Background. Research suggests that low-grade psychotic experiences in the general population are a common but transitory developmental phenomenon. Using two independent general population samples, the hypothesis was examined that common, non-clinical developmental expression of psychosis may become abnormally persistent when synergistically combined with developmental exposures that may impact on behavioural and neurotransmitter sensitization such as cannabis, trauma and urbanicity.
Method. The amount of synergism was estimated from the additive statistical interaction between baseline cannabis use, childhood trauma and urbanicity on the one hand, and baseline psychotic experiences on the other, in predicting 3-year follow-up psychotic experiences, using data from two large, longitudinal, random population samples from the Netherlands [The Netherlands Mental Health Survey and Incidence Study (NEMESIS)] and Germany [The Early Developmental Stages of Psychopathology (EDSP) study].
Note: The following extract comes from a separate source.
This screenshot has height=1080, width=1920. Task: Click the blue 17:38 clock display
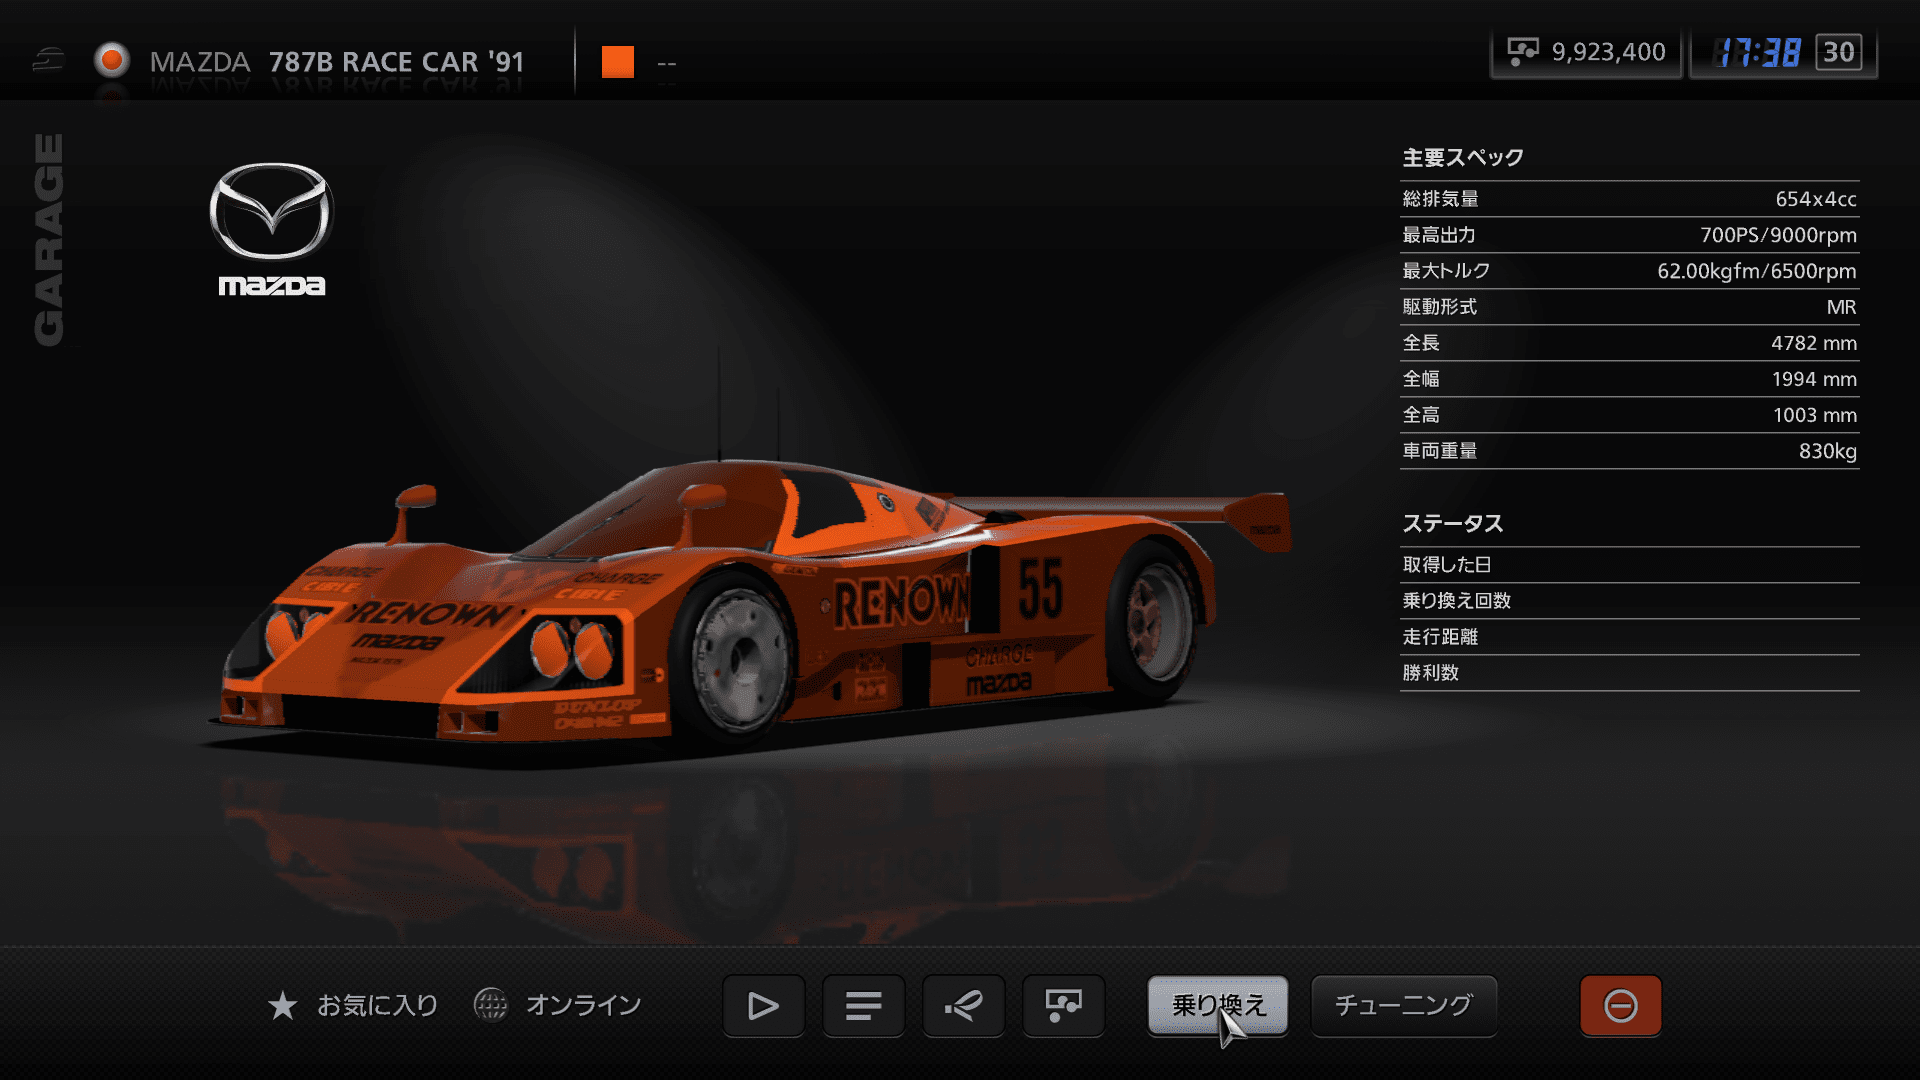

Results. The 3-year persistence rates of psychotic experiences were low at 26% in NEMESIS and 31% in EDSP. However, persistence rates were progressively higher with greater baseline number of environmental exposures in predicting follow-up psychotic experiences (χ2=6·9, df=1, p=0·009 in NEMESIS and χ2=4·2, df=1, p=0·04 in EDSP). Between 21% and 83% (NEMESIS) and 29% and 51% (EDSP) of the subjects exposed to both environmental exposures and psychotic experiences at baseline had persistence of psychotic experiences at follow-up because of the synergistic action of the two factors.
Conclusion. The findings suggest that environmental risks for psychosis act additively, and that the level of environmental risk combines synergistically with non-clinical developmental expression of psychosis to cause abnormal persistence and, eventually, need for care.